Construction work has been deemed essential by the federal government, but a new study in Austin, Texas, found that keeping construction sites open could come at a cost. The study, commissioned by the city, found that keeping the job sites open while nearly all other businesses are closed could triple the number of coronavirus-related hospitalizations of the general population from 10,000 to 30,000. Workers would be even more at risk with a possible eightfold increase of hospitalizations, according to modeling by researchers at the University of Texas at Austin. However, the study also highlights the importance of workplace safety and virus-transmission mitigation on construction sites: Keeping only 25 percent of workers on site dramatically reduces the number of hospitalizations from 30,000 to just over 10,000.
A new analysis has quantified how construction activity during the coronavirus pandemic elevates health hazards for workers as well as members of the general public in Austin, Texas.
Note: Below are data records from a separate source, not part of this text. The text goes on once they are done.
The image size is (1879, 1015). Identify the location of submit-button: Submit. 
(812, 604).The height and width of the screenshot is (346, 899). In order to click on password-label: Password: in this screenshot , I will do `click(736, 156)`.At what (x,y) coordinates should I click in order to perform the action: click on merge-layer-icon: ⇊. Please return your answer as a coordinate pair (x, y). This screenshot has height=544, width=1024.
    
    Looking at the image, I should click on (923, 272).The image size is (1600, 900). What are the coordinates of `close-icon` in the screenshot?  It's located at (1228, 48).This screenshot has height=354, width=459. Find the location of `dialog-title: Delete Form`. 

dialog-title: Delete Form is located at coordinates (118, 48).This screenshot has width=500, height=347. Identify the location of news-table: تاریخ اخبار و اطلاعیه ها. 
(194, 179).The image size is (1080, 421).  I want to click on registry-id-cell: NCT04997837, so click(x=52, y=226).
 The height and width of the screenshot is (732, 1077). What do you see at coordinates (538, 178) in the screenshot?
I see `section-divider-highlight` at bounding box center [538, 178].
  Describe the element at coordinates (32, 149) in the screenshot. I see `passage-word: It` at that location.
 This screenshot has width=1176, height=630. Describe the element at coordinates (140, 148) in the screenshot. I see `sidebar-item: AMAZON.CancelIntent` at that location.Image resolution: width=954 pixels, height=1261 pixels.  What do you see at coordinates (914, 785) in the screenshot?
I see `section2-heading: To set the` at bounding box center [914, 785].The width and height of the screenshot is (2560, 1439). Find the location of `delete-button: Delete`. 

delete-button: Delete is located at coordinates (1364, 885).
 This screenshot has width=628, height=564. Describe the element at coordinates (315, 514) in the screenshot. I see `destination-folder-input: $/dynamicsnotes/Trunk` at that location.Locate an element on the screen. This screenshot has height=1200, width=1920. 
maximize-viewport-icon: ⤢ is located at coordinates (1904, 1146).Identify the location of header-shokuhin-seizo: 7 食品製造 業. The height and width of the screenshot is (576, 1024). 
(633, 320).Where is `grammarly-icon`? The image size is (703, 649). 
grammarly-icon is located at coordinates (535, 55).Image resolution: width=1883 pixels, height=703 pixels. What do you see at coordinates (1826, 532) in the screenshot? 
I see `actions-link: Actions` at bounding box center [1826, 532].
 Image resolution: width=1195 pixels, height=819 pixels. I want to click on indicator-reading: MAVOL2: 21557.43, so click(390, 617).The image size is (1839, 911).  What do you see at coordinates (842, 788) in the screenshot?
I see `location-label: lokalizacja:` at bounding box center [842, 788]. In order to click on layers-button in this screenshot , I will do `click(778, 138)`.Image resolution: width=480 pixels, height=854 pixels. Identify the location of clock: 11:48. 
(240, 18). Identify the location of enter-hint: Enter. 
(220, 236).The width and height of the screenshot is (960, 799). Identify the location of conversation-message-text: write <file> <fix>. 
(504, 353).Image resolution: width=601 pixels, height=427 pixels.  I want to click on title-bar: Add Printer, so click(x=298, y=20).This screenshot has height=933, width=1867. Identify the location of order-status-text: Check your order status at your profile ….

The study, commissioned by Austin Mayor Steve Adler, found that keeping the city’s jobsites open while nearly all other businesses are shut down could triple the number of coronavirus-related hospitalizations in the general population — from 10,000 to 30,000 — and raise construction workers’ risk of hospitalization eightfold by the middle of August.
The model from a team of researchers at the University of Texas at Austin is based on a scenario that assumes the surrounding community is under a highly strict shelter-in-place order (with around 90% of residents staying home) while construction work continues with no special safety precautions. It also assumes that construction jobsites have double the transmission risk of a typical workplace due to the "nature of construction work and/or the elevated concentration of construction workers at essential worksites."